MySQL Pagination Upgrade: Token-Based Approach

Time: Column:Databases views:218

When performing pagination in database queries, it's essential to return a token that can be used directly to locate the first data item of the next page. It is not recommended to simply use the LIMIT and OFFSET as a page token, as this method can lead to inefficient queries with large datasets.

Overview

The core idea is to improve the efficiency of pagination queries on large datasets. When dealing with vast amounts of data, using the LIMIT and OFFSET clauses can cause performance issues. This is because the database must skip the number of rows specified by the OFFSET to retrieve the required data. As the OFFSET value increases, the query performance can degrade.

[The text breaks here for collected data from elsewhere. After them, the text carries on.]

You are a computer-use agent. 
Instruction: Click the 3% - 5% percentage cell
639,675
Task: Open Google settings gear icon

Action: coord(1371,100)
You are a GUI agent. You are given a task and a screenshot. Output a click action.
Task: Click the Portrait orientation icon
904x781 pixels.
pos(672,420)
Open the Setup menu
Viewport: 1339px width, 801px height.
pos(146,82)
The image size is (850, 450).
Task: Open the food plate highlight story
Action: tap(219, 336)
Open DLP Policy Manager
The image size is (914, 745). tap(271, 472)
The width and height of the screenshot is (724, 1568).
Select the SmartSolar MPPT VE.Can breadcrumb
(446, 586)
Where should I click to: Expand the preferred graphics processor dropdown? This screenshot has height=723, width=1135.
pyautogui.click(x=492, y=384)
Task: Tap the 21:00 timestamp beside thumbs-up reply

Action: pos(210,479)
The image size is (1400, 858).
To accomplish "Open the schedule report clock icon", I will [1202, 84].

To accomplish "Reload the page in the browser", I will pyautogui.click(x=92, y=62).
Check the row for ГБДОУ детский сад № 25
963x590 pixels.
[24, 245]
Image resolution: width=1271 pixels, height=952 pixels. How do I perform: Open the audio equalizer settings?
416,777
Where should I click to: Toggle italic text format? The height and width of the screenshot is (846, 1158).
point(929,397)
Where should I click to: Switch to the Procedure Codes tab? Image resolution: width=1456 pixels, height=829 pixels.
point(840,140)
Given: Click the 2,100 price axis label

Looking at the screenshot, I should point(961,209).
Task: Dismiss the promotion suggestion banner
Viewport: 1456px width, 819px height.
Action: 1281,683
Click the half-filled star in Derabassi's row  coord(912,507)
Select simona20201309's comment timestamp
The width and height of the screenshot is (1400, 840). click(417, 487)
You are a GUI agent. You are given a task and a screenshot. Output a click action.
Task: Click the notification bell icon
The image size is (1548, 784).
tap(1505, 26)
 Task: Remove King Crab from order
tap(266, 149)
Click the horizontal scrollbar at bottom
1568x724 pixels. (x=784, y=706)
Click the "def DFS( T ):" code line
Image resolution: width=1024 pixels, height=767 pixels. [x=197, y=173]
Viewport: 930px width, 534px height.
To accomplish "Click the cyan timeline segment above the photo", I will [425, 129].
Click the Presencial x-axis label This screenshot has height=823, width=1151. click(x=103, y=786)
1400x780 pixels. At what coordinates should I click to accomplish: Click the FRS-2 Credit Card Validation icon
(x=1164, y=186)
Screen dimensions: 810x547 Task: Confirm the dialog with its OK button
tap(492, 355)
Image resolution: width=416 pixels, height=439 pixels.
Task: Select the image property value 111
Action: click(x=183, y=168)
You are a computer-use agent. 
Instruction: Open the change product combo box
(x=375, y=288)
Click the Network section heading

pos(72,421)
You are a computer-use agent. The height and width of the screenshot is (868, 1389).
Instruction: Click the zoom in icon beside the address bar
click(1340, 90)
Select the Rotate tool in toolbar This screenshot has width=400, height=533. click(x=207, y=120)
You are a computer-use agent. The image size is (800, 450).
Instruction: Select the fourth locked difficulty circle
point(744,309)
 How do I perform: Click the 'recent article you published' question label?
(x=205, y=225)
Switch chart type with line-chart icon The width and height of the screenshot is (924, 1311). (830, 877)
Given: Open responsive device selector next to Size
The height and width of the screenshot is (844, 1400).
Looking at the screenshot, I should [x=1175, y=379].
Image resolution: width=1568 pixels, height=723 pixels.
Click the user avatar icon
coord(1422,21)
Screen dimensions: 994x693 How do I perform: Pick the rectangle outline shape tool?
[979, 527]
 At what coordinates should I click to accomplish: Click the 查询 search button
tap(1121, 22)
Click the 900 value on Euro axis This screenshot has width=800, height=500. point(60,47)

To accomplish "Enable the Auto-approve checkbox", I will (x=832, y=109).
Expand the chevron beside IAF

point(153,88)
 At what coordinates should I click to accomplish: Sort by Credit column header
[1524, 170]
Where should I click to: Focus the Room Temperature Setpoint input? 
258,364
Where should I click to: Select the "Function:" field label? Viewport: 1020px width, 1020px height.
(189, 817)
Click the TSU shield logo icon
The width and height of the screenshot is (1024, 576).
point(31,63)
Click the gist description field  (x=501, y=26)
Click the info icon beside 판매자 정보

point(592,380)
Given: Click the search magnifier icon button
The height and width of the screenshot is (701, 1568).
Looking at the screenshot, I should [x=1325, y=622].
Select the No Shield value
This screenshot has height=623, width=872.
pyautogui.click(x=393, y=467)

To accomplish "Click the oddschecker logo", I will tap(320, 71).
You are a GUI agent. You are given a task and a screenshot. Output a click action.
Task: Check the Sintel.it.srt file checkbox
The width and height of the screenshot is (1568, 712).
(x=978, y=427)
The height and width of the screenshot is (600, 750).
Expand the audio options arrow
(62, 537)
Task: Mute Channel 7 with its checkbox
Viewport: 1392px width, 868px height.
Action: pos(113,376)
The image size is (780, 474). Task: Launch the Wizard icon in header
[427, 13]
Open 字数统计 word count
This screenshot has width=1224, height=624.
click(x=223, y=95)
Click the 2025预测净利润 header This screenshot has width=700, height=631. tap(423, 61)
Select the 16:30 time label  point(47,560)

To solve this problem, a cursor-based or "Seek Method" pagination approach can be used. Instead of skipping rows, this method tracks the unique key of the last record from the previous page (usually a primary key or unique index) and queries for the next set of sorted records.

Here is a simple example assuming we have a users table with an auto-incremented id field as the primary key.

First, we need an API that doesn't accept a page number but instead accepts a last_seen_id (the ID of the last user from the previous page) as a parameter to fetch the next page of data.

Code Example

Below is an example using Flask to create a pagination API. For simplicity, database connection details are omitted:

from flask import Flask, request, jsonify

app = Flask(__name__)

# Assuming we have a database query function
def query_db(query, args=(), one=False):
    # This should be the code to execute the query using libraries like pymysql or sqlalchemy
    # This is just for illustration, actual implementation is omitted
    pass

# Pagination API
@app.route('/users', methods=['GET'])
def get_users():
    # Default page size and maximum limit
    default_page_size = 10
    max_page_size = 100
    
    # Get last_seen_id and page_size from the request
    last_seen_id = request.args.get('last_seen_id', None)
    page_size = int(request.args.get('page_size', default_page_size))
    
    # Ensure page_size doesn't exceed the maximum limit
    if page_size > max_page_size:
        page_size = max_page_size
    
    # Create query using last_seen_id to locate the next page of data
    if last_seen_id:
        query = "SELECT * FROM users WHERE id > %s ORDER BY id ASC LIMIT %s"
        args = (last_seen_id, page_size)
    else:
        # If last_seen_id is not provided, return the first page
        query = "SELECT * FROM users ORDER BY id ASC LIMIT %s"
        args = (page_size,)
    
    # Execute query
    users = query_db(query, args)
    
    # Convert query result to list of dictionaries
    # Assuming each user is a tuple (id, name)
    users_list = [{'id': user[0], 'name': user[1]} for user in users]
    last_seen_id = users[-1][0] if users else None
    
    # Return JSON response
    return jsonify({
        'users': users_list,
        'last_seen_id': last_seen_id
    })

# Start the Flask app
if __name__ == '__main__':
    app.run(debug=True)

With this API, the client can specify the last_seen_id parameter to get the next page of data. For example, /users?last_seen_id=100&page_size=20 will fetch the next 20 user records with IDs greater than 100.

Benefits of This Method

The advantage of this approach is that, regardless of whether you are fetching the first page or the one-millionth page, the query efficiency remains the same. This is because the database always starts querying from the last ID of the previous page, without needing to skip any rows. This significantly improves query performance, especially when handling large datasets.